Iran has once again put ships on notice: pass through the Strait of Hormuz without permission from Tehran, and face the consequences. The warning came even as ongoing negotiations aim to resolve the regional conflict and a United Nations-backed effort begins moving vessels that had been stuck during the fighting.

Iran’s Revolutionary Guards, the ideological branch of the country’s military, issued a formal statement Thursday declaring that the only permitted route through the strategic waterway is one that Iran itself has designated.

“The only authorized route for passage through the Strait of Hormuz is the route announced by the Islamic Republic of Iran,” the Revolutionary Guards stated, adding that any ship crossing without that authorization would be “unacceptable and extremely dangerous.”
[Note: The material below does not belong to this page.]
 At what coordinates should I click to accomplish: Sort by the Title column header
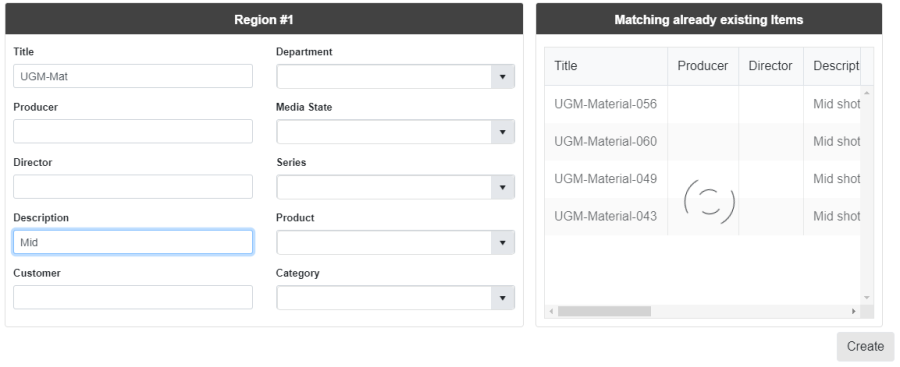pyautogui.click(x=606, y=66)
The Guards also took aim at a separate route through the strait that they said had been announced by “certain authorities,” rejecting it as illegitimate.

The warning came after a spokesperson for a United Nations shipping agency confirmed that vessels previously trapped by the conflict had begun moving through the Strait of Hormuz. The International Maritime Organization said the operation — which took months to plan and only began rolling out during the ceasefire — is designed to allow hundreds of ships carrying approximately 11,000 sailors stranded in the Gulf to safely pass through.

Adding another layer of tension, Iran has signaled its intention to charge what it calls “maritime service fees” — not tolls, it insists — for ships transiting the strait. That idea drew a sharp rebuke from US Secretary of State Marco Rubio, who addressed the matter at a Gulf Cooperation Council meeting held in Bahrain.

“International waterways do not belong to any nation state. This is a foundational principle in the world today, without which the world would be in total chaos,” Rubio said.

He went further, warning of the global implications of allowing such fees to stand: “If in fact we accepted that you can charge money to use an international waterway because it happens to be near your territorial space, well then this will spread throughout the world like a contagion.”

Rubio added that while the Trump administration remains committed to reaching a resolution through a signed memorandum of understanding, it is not willing to accept peace “at any price” — and will not tolerate fees being imposed on ships using the Strait of Hormuz.

The strait is a narrow passage between Iran and the Gulf states that serves as a critical chokepoint for global energy supplies, with approximately 20% of the world’s crude oil and liquefied natural gas passing through it under normal conditions.